Hip-Hip-Hurrah Number Three: Far more British teenagers trapped in poverty are staying on to get qualifications since the government introduced Educational Maintenance Allowances (EMAs). These are weekly payments of £30 to students from poor families who stay on to do A-levels or a GNVQ, with an annual bonus of £500 if they get good grades.

When I was at college, it used to be that the working-class students who could afford to stay in school had to work knackering minimum-wage jobs to be able to afford a good Saturday night out, while middle-class kids had much more time and energy to study (and got better grades as a result). Today, that's not the case. For all its flaws, that's a Labour government in action - while David Cameron's Tories dismiss it as "waste" and "a bribe". EMAs are a beautiful demonstration of how concerted government action can help the poorest people to lift themselves up, and make Britain a better, more equal country.

Joy! Number Four: The everyday miracle of science - the living embodiment of the Enlightenment - is continuing to find cures for diseases wherever it is not blocked by organised superstition. The list of life-saving, life-enhancing discoveries made by scientists this year could fill an entire issue of The Independent, but here's some choice cuts. Researchers in Toronto have managed to cure diabetes in mice, leading to hopes of a major breakthrough for humans in the next few years. The US National Federation for the Blind's team has invented a machine that can be held over printed text and read it out to blind people - an innovation that in time will be as important as guide dogs.
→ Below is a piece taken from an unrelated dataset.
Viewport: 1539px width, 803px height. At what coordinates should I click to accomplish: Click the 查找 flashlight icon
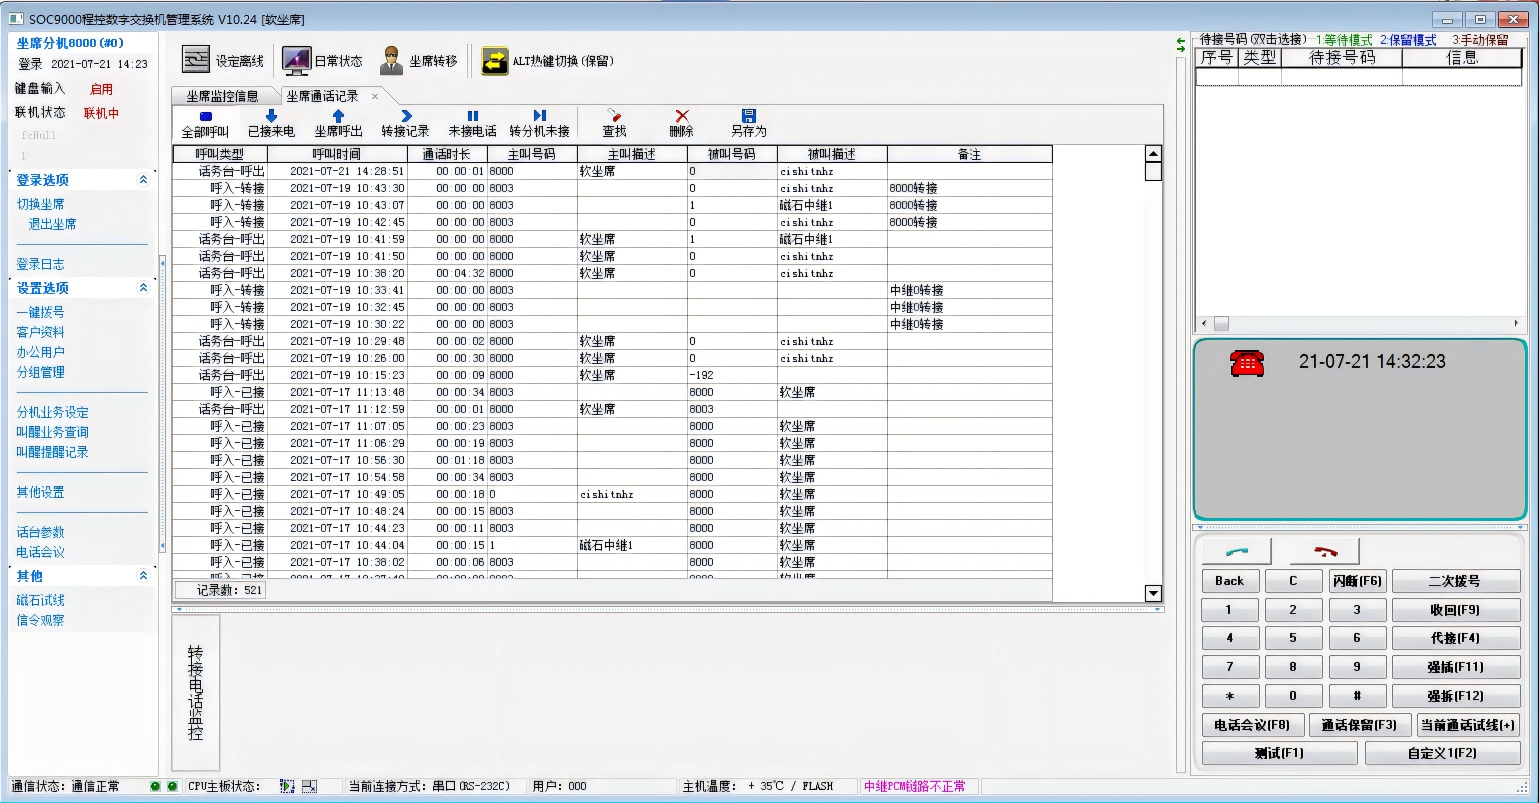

And - best of all - there is now a vaccine that prevents cervical cancer, a disease that kills more than 300,000 women worldwide every year. The Ministry of Health is poised to roll it out across Britain in 2007. Incredibly, the churches are opposing this, claiming cervical cancer is a "good deterrent" and that vaccinated kids will be more likely to have sex. Where scientific knowledge can be freely pursued, it saves millions from slow, painful deaths.
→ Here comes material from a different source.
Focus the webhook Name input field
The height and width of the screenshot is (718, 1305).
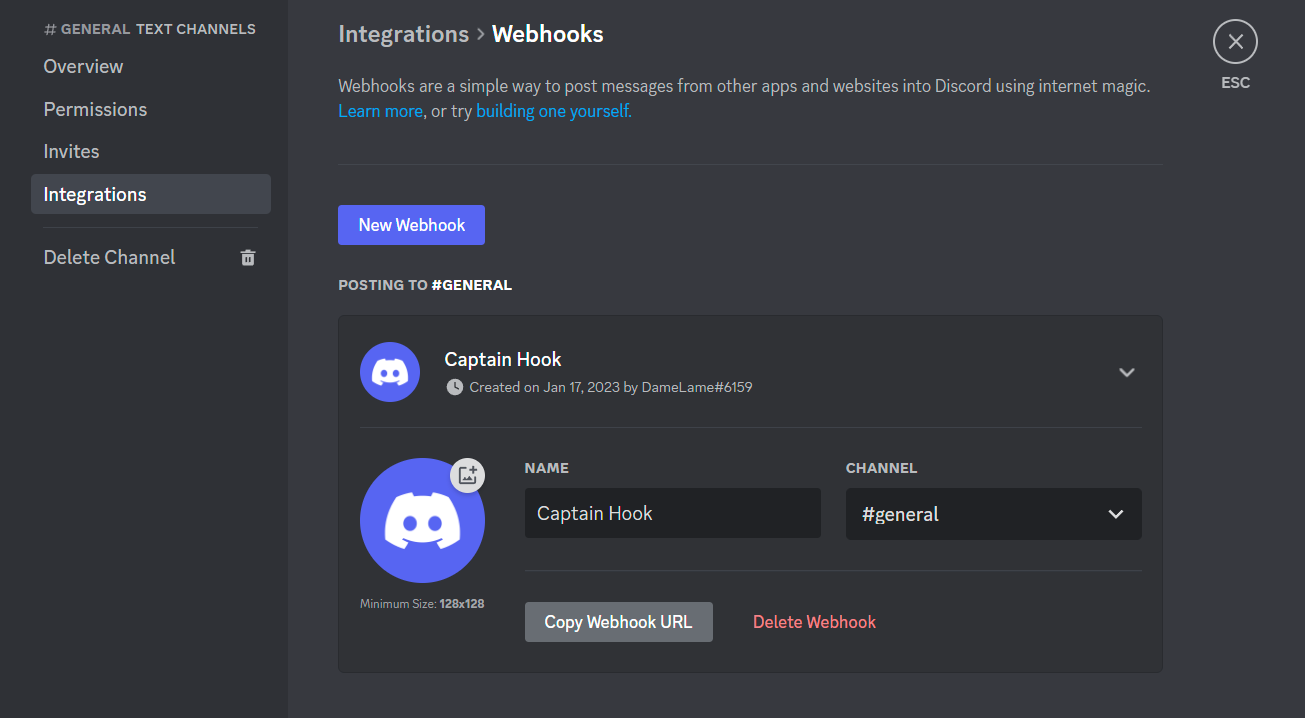[x=672, y=514]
Slab of Chocolate Cake Number Five: Since 2002, 60 million people have been lifted out of poverty in China, matched by nearly 40 million in India. There are still terrible problems in both those countries - but it's worth pausing to realise what these statistics mean. That's 100 million more human beings who will not go to bed hungry tonight. That's 100 million more people who will live to an old age, and not bury their children because they were too poor to keep them alive. In the two most populous countries in the world, poverty is falling, and human happiness is rising.

Reason to Glug Champagne and Hug Children Number Six: Take That have reformed - and they're thrashing that whining narcissist Robbie Williams. Okay, so I admit the main reason we are all happy Take That are back (back, back for good) is that it has reawakened the adolescent fantasies of every British woman and gay man in their twenties. But it is also a shimmering sign that sometimes, just sometimes, the nice, quiet, talented people prevail over the brash exhibitionists.

For over a decade, Robbie has taunted the wholesome foursome who helped make him famous, calling Gary Barlow "fat" and laughing about their chart-flops. He paraded his naked ego at every opportunity, even becoming the only performer at Live8 who didn't mention Africa once. ("I've had a really tough year," he announced instead. I'm guessing it wasn't as tough as the kids in Sierra Leone, Robbie.) But now Take That are back with a million love songs and a bashfully surprised smile at their mega-success, and Robbie is languishing with nothing but his own self-obsession as comfort.

Yes, there are reasons to be depressed and scared, and I will probably be talking a lot about them in 2007. But just for today, let's hum along with Louis Armstrong: "I hear babies cryin', I watch them grow/ They'll learn much more than I'll ever know/ And I think to myself, what a wonderful world."